- Born: March 24, 1955 (age 71) Norwood, Massachusetts, U.S.
- Height: 5 ft 8 in (173 cm)
- Weight: 161 lb (73 kg; 11 st 7 lb)
- Position: Goaltender
- Played for: Harvard University (ECAC)
- NHL draft: 172nd overall, 1975 Los Angeles Kings
- WHA draft: 143rd overall, 1975 Edmonton Oilers
- Playing career: 1973–1977

= Brian Petrovek =

American ice hockey player and executive

Brian Petrovek (born March 24, 1955) is an American former ice hockey goaltender and hockey executive. He was selected by the Los Angeles Kings in the 10th round (172nd overall) of the 1975 NHL Amateur Draft, and was also drafted by the Edmonton Oilers in the 11th round (143rd overall) of the 1975 WHA Amateur Draft.

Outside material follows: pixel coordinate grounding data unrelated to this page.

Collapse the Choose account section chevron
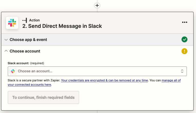The width and height of the screenshot is (196, 113). (x=6, y=51)
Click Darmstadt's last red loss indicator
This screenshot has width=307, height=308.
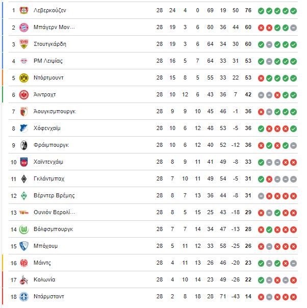coord(293,297)
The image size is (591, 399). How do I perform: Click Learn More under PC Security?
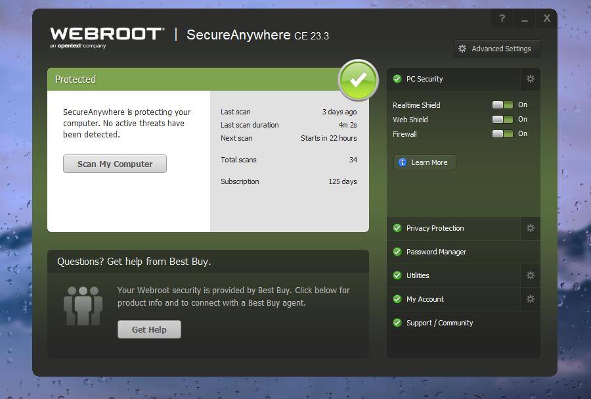(424, 162)
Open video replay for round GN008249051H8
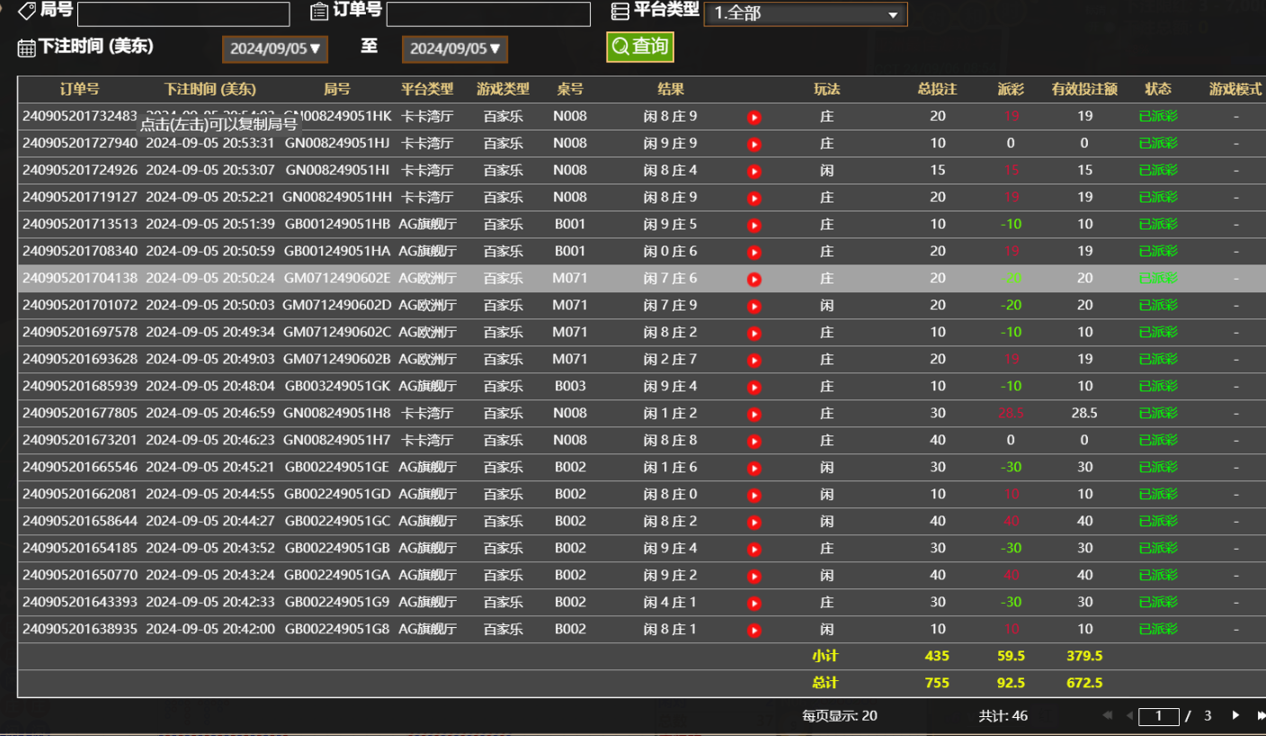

Petrovek attended Harvard University, where he played NCAA Division I hockey with the Harvard Crimson of the ECAC Hockey conference. As a goaltender, following his standout 1974-75 sophomore season, Petrovek was named to both the All-Ivy League First Team and the NCAA (East) First All-American Team. In his senior year Petrovek was named to the 1976-77 All-Ivy League First Team, and was also selected as the Most Valuable Player of the 1977 Beanpot. In 1998, Petrovek was inducted into the Harvard University Athletic Hall of Fame.

From 1989 to 1993, Petrovek worked as vice president of marketing for the New Jersey Devils of the National Hockey League. In June 1993, he joined the national staff of USA Hockey, and in 1998 he was elevated to the position of executive director. While with USA Hockey, Petrovek served as team leader for the United States men's national ice hockey team at the 1996 World Cup of Hockey, 1997 Men's World Ice Hockey Championships, and the 1998 Winter Olympics.

From 2000 until April 2014, Petrovek served as the managing owner for the Portland Pirates of the American Hockey League (AHL). On March 22, 2013, Petrovek accepted a plea deal for operating under the influence after driving his Jeep into a divider while intoxicated over three times the legal limit.

On May 16, 2014, Petrovek was named the president of the Adirondack Flames of the AHL by the Calgary Flames. He stayed in Glens Falls, New York, when the Calgary Flames moved their AHL franchise to Stockton, California, in 2015 and took the same position with their ECHL team, the Adirondack Thunder. In 2017, Petrovek became the president of the Stockton Heat of the AHL, a position he held until he was fired in February 2020.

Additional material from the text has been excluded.